Literary Art

2020 Art & Anesthesia Soirée

HAPPINESS: THE GOAL

by Greg Hammer, MD

Happiness is simply to allow
everything to be

exactly as it is from moment to
moment.

_____
Rupert Spira


This is an excerpt from GAIN Without Pain: The Happiness Handbook for Healthcare Professionals by Greg Hammer, MD, which is available in paper and e-book versions on Amazon
 

This chapter is about happiness—what it is and how we get more of it in our professional and personal lives. More and more of us in medical practice are feeling less happy at work, and burnout is increasingly common. We can reverse this trend by embracing a few simple principles that we can put into motion in our everyday lives at the hospital, at home, or wherever we are. Thankfully, the “happiness tools” are fully portable.

What is happiness? Although every person on the planet wants happiness, its definition is elusive. Happiness has been described as “the experience of joy, contentment, or positive well-being.” Peace, contentment, joy, well-being—these are often used as synonyms of happiness. It may have a variety of definitions, but we know it when we see (or feel) it. A growing body of research tells us that happiness improves physical health, including our cardiovascular and immune systems. This a bi-directional process—fitness, in all of its manifestations, makes us


Greg Hammer, MD, is a Professor at Stanford University School of Medicine. As a pediatric anesthesiologist and an intensive care physician, he cares for children and their families during very stressful times.

IN REMEMBRANCE

by Lis P. Sipin-Gabon


— For baby Mela Gabon —
Rest in Peace …  September 1, 2014


“There’s just so many flowers.” We stand in a white room in your father’s house at the end of the peninsula. In Los Angeles, the weather is infused with heat and sun. “There’s just so many flowers,” your father’s voice again, this time inflected and lingering. These are our words for death, for loss, the silences between our laughter and grief. The vibrant lilies and orchids bend their faces toward us, and we sing with our bellies Christian hymns and songs, our hands lifted to an unseen G-d, turning our hidden faces to the open sea.

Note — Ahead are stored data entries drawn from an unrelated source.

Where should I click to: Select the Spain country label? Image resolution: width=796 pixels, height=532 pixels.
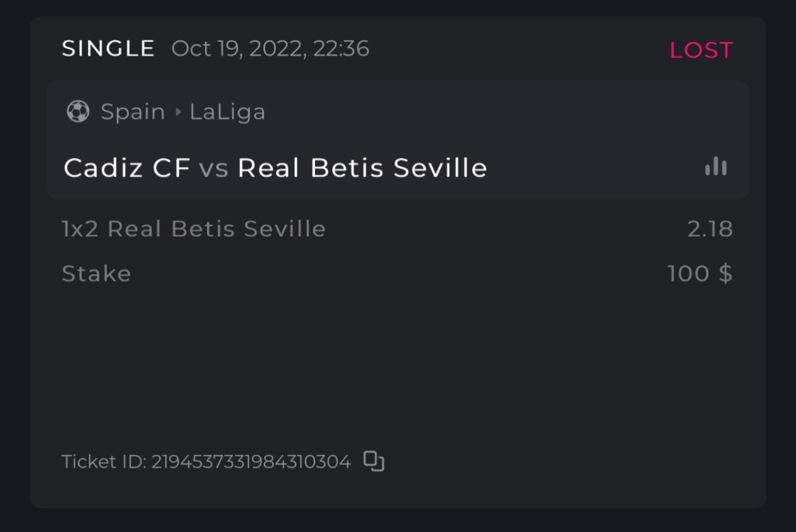(133, 112)
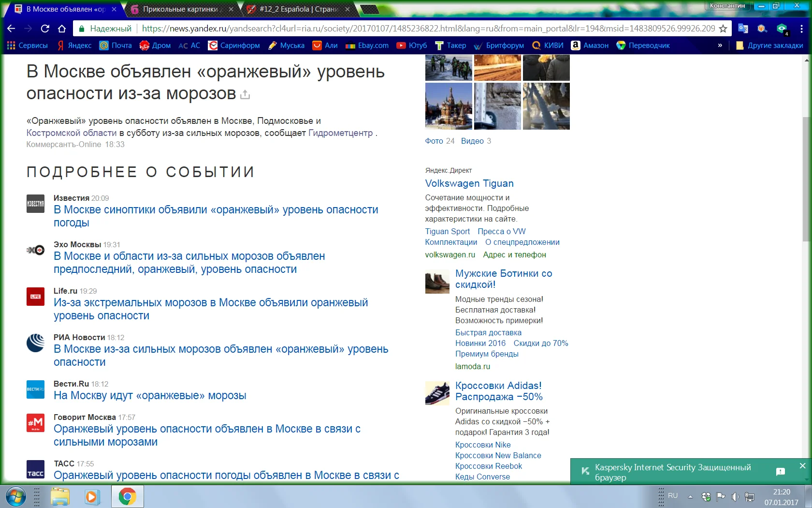Click the browser reload page icon

pos(45,29)
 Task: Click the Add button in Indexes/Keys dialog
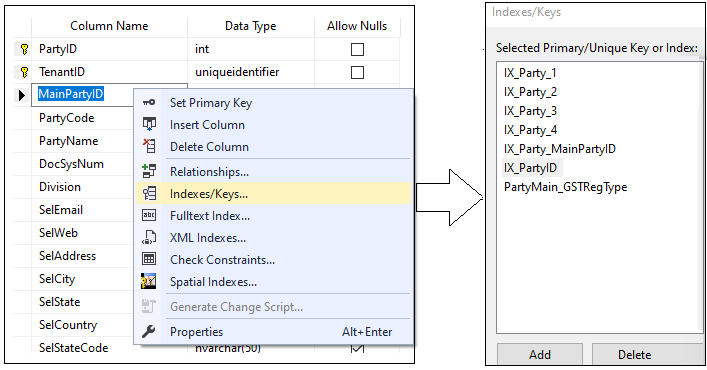540,354
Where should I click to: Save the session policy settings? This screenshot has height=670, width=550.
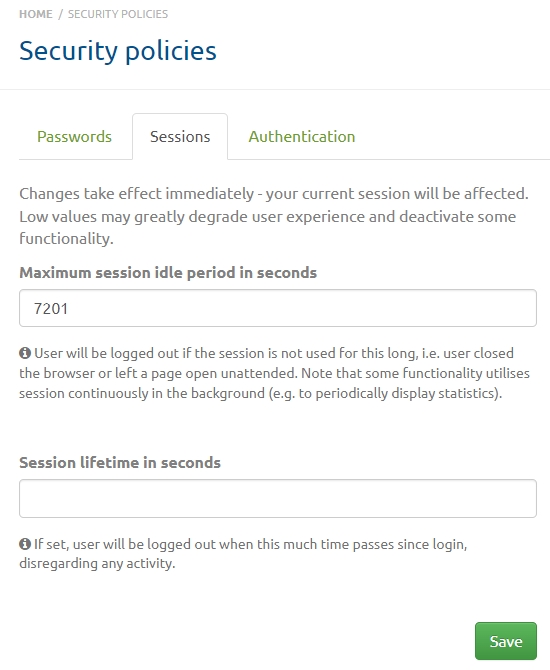(x=506, y=641)
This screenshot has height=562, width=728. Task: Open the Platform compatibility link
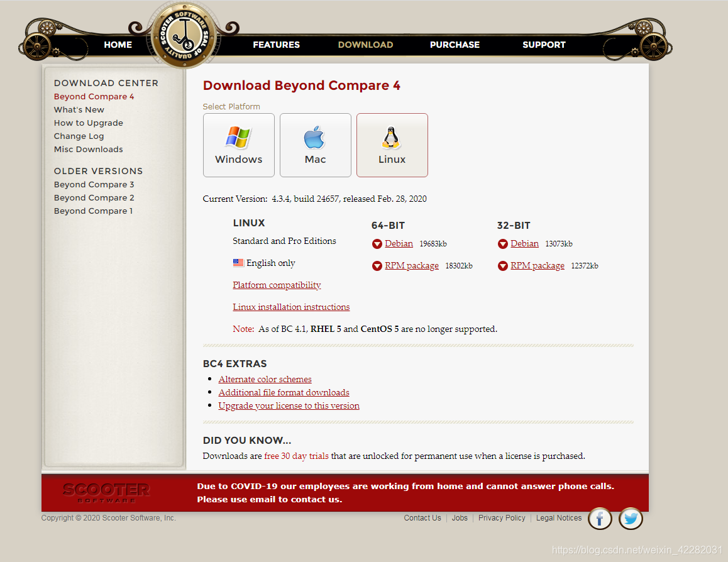[277, 285]
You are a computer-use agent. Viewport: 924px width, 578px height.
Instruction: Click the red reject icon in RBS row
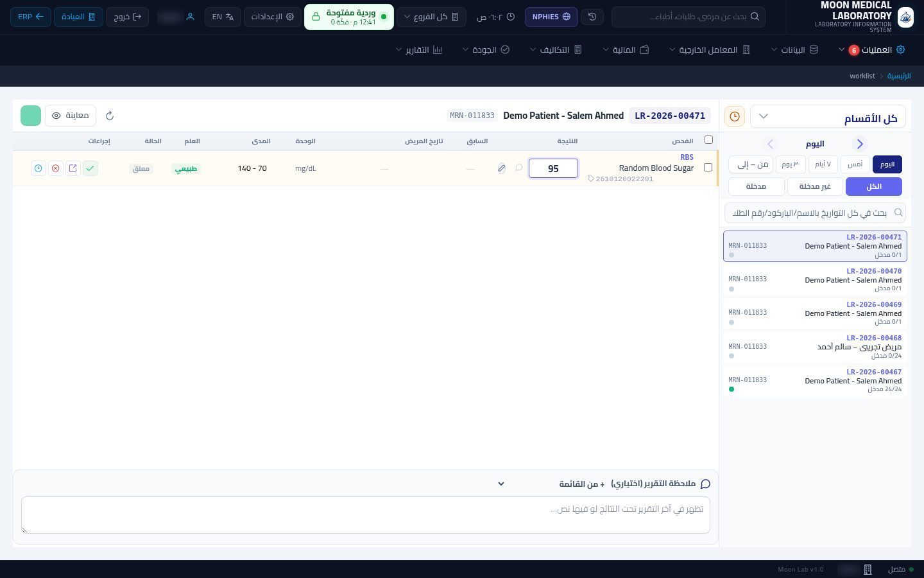[56, 168]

You were born in September. Forty-seven minutes of breath, life. We cover your home with violet flowers and white roses, they crowd the front porch, the living room, the four-shelves bookcase, the bathroom, the kitchen. The windows are open, and we smell the waft of waves pushing us open. “There are just so many flowers.” What to do with the flowers? your father asks us. “There are just so many flowers.”

Sometimes, time collapses. Sometimes, time holds no sense. Sometimes, there are no other words.

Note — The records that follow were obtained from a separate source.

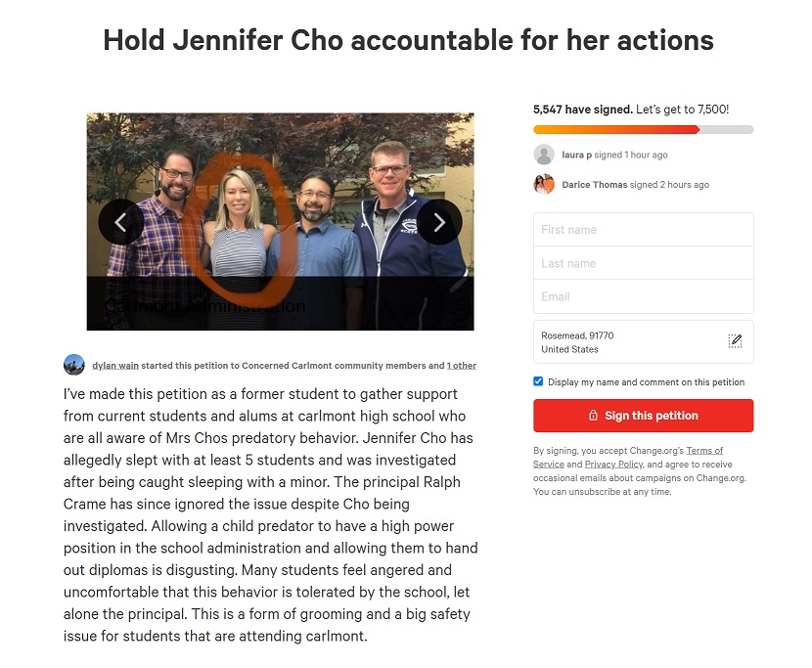Click the Rosemead, 91770 location box
Viewport: 812px width, 668px height.
click(x=643, y=341)
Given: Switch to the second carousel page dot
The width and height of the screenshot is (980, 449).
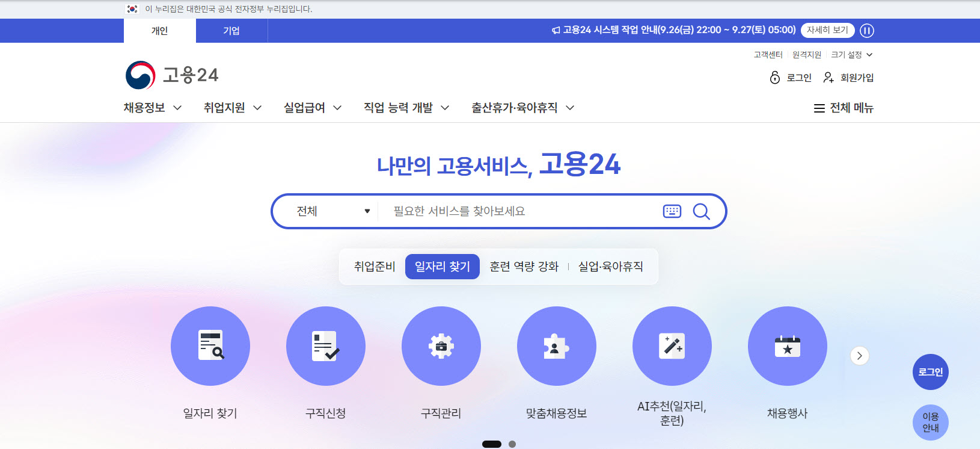Looking at the screenshot, I should point(512,444).
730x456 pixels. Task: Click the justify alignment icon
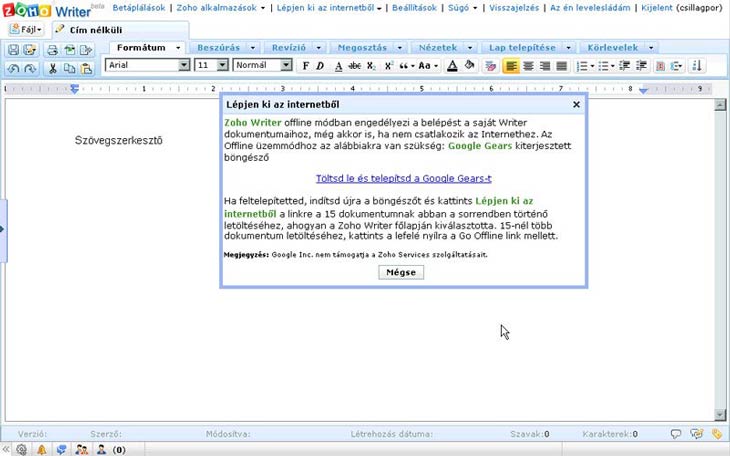click(561, 66)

Sometimes, the most bittersweet and beautiful thing is to make potpourri in the winter. The smells, the touch of a broken rose, the velvety colors of the petals, the dousing of salt to suck the water out, the transformation of life to embalmed death. Half a year has passed, and I am still thinking of you while it snows across the country and I no longer stand in your father’s house praying hymnals. I face another sea, frozen and unbroken. I look out the window and the blanket of white brings me back to you. I stand and witness the image of your mother carrying you, you wrapped in a pink blanket, your mother’s brief smile filled with warmth and the heat and swell of home, to the face of your mother just trying

for one more day

to live on

again,

and again.


Lis P. Sipin-Gabon is the Critical Care Division Coordinator at the Department of Anesthesiology, Perioperative and Pain Medicine.

LETTER TO YOUR FIRST DAY

by Adjoa Boateng, MD

The uncertainty never ceases

So swallow it, digest it, allow it to permeate & circulate analogous to those golden embers that fueled and propelled your desire to joining this sacred sorority. 

It is a calling, an honor - burn that into your soul! Never let it escape you. In humiliation, in praise. It is, and will always be an honor. 

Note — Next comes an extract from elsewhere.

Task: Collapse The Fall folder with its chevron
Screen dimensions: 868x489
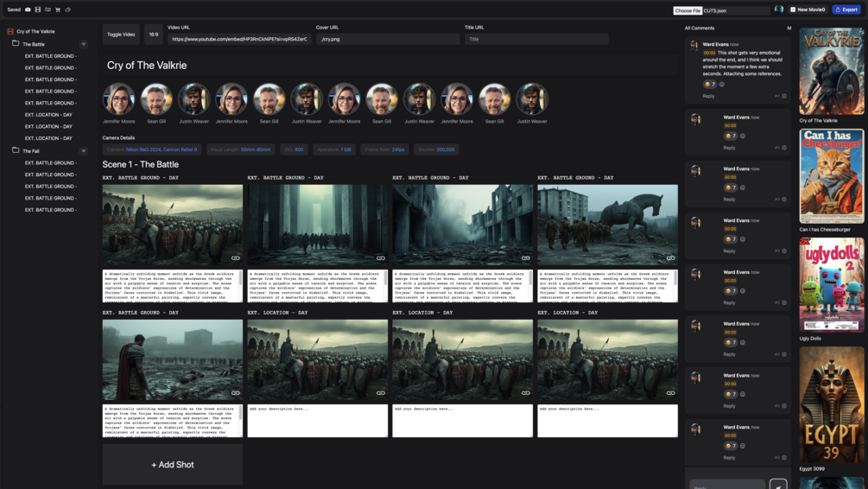Action: coord(84,150)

It is the nexus of joy and pain, like those small candies we let tap dance across our tongues trying to identify if they are sour or sweet. 

Day 1:

  • Pristine, unmarred white coat - check 
  • Stethoscope - check 
  • Pocket guide - check
     

All good, but until the dive, no exterior, no tool, no brilliant AI-littered app can describe the sojourn from breakfast to the cry of live birth, to CPR, to blood spewing to “breaking bad news” as we shuffle inept words saying, “there is nothing else we can do”, to a devastated body, corpselike, restored by the gift of transplant. 

Welcome to the wonderful world of the ICU where you see the beauty of God personified each day in a new and different iteration, buckle up!


Adjoa Boateng, MD is an Anesthesia Critical Care Medicine Fellow in the Department of Anesthesiology, Perioperative and Pain Medicine. She is transitioning into a clinical faculty position in July 2020.